Italia Fragile e Dissesto idrogeologico: l’allarme degli agricoltori e l’urgenza di un piano di manutenzione
La terra che crolla sotto la secolare Niscemi e la tempesta Harry che ha messo in ginocchio Calabria, Sicilia e Sardegna, sono “solo” i due ultimi capitoli della poco edificante storia di un territorio fragile e di un paese che nei decenni ha investito troppo poco nel contrasto al dissesto idrogeologico. Insomma, la punta dell’iceberg di un percorso che non parte certamente oggi ma che oggi ha bisogno disperato di una inversione di rotta. Per evitare che si ripetano nuove Niscemi.

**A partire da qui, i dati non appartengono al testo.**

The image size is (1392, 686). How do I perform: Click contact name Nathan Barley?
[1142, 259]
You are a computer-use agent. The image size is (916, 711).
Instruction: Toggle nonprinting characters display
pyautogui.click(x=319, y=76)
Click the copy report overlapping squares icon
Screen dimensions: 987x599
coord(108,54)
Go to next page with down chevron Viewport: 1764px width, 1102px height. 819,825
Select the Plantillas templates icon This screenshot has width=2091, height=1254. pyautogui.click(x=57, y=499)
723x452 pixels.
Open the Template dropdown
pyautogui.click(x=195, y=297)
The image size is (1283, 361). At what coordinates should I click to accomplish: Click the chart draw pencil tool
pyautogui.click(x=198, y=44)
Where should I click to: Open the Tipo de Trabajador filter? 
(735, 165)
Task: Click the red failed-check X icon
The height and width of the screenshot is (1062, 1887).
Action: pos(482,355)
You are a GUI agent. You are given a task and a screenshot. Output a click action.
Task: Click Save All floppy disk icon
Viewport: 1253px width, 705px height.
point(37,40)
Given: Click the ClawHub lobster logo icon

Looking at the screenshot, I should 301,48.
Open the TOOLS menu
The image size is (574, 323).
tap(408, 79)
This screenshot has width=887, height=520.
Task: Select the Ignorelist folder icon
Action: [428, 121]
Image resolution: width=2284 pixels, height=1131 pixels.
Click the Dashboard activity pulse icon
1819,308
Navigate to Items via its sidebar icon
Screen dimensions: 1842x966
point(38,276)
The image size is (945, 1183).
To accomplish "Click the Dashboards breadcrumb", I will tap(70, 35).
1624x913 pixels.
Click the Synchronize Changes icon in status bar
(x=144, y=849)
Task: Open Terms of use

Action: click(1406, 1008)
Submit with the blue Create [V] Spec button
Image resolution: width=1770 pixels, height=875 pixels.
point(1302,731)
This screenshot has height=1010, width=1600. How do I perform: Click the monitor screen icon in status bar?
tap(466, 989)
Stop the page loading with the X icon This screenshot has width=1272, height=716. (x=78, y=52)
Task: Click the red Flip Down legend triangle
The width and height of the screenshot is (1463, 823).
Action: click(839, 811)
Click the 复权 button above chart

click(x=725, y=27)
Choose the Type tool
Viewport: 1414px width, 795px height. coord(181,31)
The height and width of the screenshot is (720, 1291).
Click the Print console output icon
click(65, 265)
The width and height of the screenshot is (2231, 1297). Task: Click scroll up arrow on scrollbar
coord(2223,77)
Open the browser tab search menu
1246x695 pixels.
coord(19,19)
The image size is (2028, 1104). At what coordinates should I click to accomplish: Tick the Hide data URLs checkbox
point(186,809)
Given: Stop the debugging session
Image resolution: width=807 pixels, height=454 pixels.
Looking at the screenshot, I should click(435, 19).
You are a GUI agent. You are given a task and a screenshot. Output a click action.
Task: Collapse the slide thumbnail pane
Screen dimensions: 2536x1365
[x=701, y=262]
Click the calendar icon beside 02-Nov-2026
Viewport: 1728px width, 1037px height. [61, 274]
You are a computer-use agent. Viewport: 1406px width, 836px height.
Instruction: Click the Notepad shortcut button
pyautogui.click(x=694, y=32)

L’Italia ci riuscirà? Quello che è sicuro è che è improcrastinabile una nuova cultura, che abbia come stella polare, come priorità, la prevenzione del rischio e non semplicemente l’intervento post emergenza. E quando si parla di prevenzione, si tira in ballo in primis la programmazione strutturale, gli interventi di lungo periodo. Concetti, rimasti spesso inapplicati nel Bel paese – in questo caso, brutto – dove il 94,5% dei comuni italiani è a rischio per frane, alluvioni, valanghe e/o erosione costiera, il 19,2% del territorio nazionale è classificato a maggiore pericolosità per frane e alluvioni, 1 milione e 280mila abitanti vivono in aree a pericolosità da frana elevata e molto elevata; e ben 6 milioni e 800mila sono esposti a rischio alluvioni nello scenario a pericolosità idraulica media con tempi di ritorno compresi tra 100 e 200 anni.
I dati Ispra
Numeri agghiaccianti, quell’Ispra. Il cui Direttore Generale, Maria Siclari, sottolinea al nostro quotidiano: “Bisogna affrontare il tema del dissesto idrogeologico in modo strutturale, partendo dai dati scientifici che ISPRA mette a disposizione, al fine di programmare interventi per la difesa del suolo che tengano conto delle specificità territoriali. Per questo ISPRA presenta il Rapporto sul dissesto idrogeologico, che racconta la storia del dissesto sul territorio nazionale, ma mette a disposizione anche dei cittadini un’app, che si chiama IdroGEO, nella quale è possibile verificare il livello di pericolosità della zona in cui si vive”.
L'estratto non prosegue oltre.